### COMPITO
Secondo la sezione del documento, quale distanza minima dovrebbero garantire tra i clienti le attività che riapriranno?

### SEZIONE DEL DOCUMENTO
---+---

Ho letto da più parti che esistono APP che consentono di fare tale tracciamento senza la compromissione totale della privacy, nel senso che i dati restano tutti nello smartphone e possono essere letti solo dal personale sanitario in caso di accertato contagio dell’utente.
Molti parlano di modello Corea del Sud; se vogliamo applicarlo, se crediamo che possa essere una best practice utile, dobbiamo immediatamente cominciare a predisporre una nuova legge. 
#6 Sviluppare la piattaforma informatica che gestisca la tecnologia di cui al punto precedente
Occorre evidentemente sviluppare e testare e formare, in tempi rapidissimi, la piattaforma e il personale sanitario per tale finalità. Non si hanno notizie a tale proposito.
#7 Tenere chiusi gli HUB di diffusione dell’epidemia
È evidente che il tracciamento ha un senso se le persone con cui si è stati potenzialmente a contatto sono in numero ridotto, non è attuabile quando i contatti possono essere centinaia o migliaia o quando non vi è la possibilità di ricostruire la catena di contagi perché gli utenti sono impossibilitati ad usare tecnologie di tracciamento (i bambini, ad esempio). Pertanto, è evidente che attività che si svolgono in scuole, università, tribunali, arene, centri commerciali, etc. – che, in termini epidemiologici, potremmo definire HUB di diffusione dell’epidemia – dovrebbero restare chiusi quanto più a lungo possibile.
Su questo punto, lasciatemelo dire, converge la maggior parte degli studi modellistici.
#8 Promulgare regolamenti per assicurare il distanziamento sociale di sicurezza
Promulgare una serie di regolamenti che obblighino tutte le attività che riapriranno a garantire la distanza di almeno un metro tra i clienti e tra i clienti e gli esercenti. Intendo che è necessario definire delle regole precise da rispettare, che comprendano anche la modifica degli spazi attuali di accesso agli esercizi pubblici e commerciali.
Al momento non ho letto nulla in proposito.

---+---

### ESTRATTI DI DATI
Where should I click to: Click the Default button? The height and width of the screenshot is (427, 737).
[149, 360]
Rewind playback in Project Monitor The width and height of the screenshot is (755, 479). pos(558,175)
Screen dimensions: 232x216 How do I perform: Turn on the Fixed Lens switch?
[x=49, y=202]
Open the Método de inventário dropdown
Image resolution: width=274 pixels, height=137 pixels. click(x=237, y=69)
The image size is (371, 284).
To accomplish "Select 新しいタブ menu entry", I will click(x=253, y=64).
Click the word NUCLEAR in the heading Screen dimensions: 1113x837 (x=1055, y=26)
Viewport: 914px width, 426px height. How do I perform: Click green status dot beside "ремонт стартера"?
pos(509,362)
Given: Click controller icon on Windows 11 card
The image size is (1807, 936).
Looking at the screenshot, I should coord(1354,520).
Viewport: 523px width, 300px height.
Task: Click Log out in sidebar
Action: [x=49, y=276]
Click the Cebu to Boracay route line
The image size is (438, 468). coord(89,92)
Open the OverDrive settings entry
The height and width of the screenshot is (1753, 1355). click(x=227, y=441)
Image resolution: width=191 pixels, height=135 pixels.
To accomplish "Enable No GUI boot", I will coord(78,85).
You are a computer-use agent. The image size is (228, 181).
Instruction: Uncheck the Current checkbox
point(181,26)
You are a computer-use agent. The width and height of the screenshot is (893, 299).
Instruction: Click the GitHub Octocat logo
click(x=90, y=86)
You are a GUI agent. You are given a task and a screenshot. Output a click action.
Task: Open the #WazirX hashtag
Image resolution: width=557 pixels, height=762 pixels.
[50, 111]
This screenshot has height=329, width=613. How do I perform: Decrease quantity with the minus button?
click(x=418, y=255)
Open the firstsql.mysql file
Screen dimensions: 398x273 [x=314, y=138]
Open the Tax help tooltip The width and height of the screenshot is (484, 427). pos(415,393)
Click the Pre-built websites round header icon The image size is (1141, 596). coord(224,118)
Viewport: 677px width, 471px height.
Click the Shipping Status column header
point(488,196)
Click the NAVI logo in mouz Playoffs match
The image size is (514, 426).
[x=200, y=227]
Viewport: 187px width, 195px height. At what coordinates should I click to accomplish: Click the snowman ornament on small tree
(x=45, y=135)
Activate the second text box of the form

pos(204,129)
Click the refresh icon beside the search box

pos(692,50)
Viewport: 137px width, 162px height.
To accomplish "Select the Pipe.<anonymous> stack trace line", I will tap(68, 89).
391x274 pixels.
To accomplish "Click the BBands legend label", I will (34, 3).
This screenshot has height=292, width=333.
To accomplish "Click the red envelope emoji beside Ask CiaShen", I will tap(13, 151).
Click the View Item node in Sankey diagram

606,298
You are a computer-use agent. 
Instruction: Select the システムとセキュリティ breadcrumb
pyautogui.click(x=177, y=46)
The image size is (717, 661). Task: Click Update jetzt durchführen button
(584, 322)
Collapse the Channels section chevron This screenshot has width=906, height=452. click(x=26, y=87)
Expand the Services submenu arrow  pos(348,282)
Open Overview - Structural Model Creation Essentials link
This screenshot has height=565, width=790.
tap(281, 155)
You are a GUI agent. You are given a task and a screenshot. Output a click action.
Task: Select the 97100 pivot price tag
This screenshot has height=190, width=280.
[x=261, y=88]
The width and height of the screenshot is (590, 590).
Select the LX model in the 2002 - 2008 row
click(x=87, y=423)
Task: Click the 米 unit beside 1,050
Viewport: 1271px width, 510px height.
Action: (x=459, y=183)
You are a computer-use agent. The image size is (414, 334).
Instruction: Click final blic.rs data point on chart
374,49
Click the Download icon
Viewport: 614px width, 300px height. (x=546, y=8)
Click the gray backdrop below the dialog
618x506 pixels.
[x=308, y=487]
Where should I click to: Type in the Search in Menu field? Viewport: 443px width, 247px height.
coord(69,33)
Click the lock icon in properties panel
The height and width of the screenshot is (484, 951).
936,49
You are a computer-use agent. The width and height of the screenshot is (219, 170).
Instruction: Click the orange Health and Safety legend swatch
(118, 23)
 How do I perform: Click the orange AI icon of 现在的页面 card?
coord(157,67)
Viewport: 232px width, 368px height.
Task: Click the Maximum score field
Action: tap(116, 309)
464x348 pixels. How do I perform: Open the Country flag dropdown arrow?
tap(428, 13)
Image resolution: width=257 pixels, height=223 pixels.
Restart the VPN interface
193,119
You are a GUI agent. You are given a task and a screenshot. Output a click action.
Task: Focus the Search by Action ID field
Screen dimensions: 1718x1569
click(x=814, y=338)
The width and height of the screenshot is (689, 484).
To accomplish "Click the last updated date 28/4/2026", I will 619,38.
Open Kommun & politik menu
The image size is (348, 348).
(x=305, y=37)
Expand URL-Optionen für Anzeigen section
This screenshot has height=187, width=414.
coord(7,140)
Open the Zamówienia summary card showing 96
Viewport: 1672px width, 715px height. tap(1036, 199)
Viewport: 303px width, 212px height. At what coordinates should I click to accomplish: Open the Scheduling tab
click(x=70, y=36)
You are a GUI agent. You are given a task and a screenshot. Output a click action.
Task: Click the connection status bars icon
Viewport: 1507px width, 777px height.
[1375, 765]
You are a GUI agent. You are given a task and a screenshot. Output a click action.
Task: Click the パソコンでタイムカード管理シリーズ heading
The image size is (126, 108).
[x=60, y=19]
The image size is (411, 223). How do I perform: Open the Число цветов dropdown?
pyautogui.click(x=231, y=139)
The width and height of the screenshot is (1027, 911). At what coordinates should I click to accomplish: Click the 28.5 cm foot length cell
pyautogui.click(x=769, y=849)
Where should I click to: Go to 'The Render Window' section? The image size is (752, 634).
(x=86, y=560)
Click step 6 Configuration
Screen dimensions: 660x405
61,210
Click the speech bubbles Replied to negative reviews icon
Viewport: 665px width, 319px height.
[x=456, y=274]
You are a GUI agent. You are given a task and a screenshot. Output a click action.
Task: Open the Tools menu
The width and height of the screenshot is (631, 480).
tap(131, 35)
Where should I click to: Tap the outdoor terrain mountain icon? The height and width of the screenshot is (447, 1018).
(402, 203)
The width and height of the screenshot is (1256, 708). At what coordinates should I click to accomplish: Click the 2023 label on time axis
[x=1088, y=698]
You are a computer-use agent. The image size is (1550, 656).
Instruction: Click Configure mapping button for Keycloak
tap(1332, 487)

---+---

### RISPOSTA
Almeno un metro.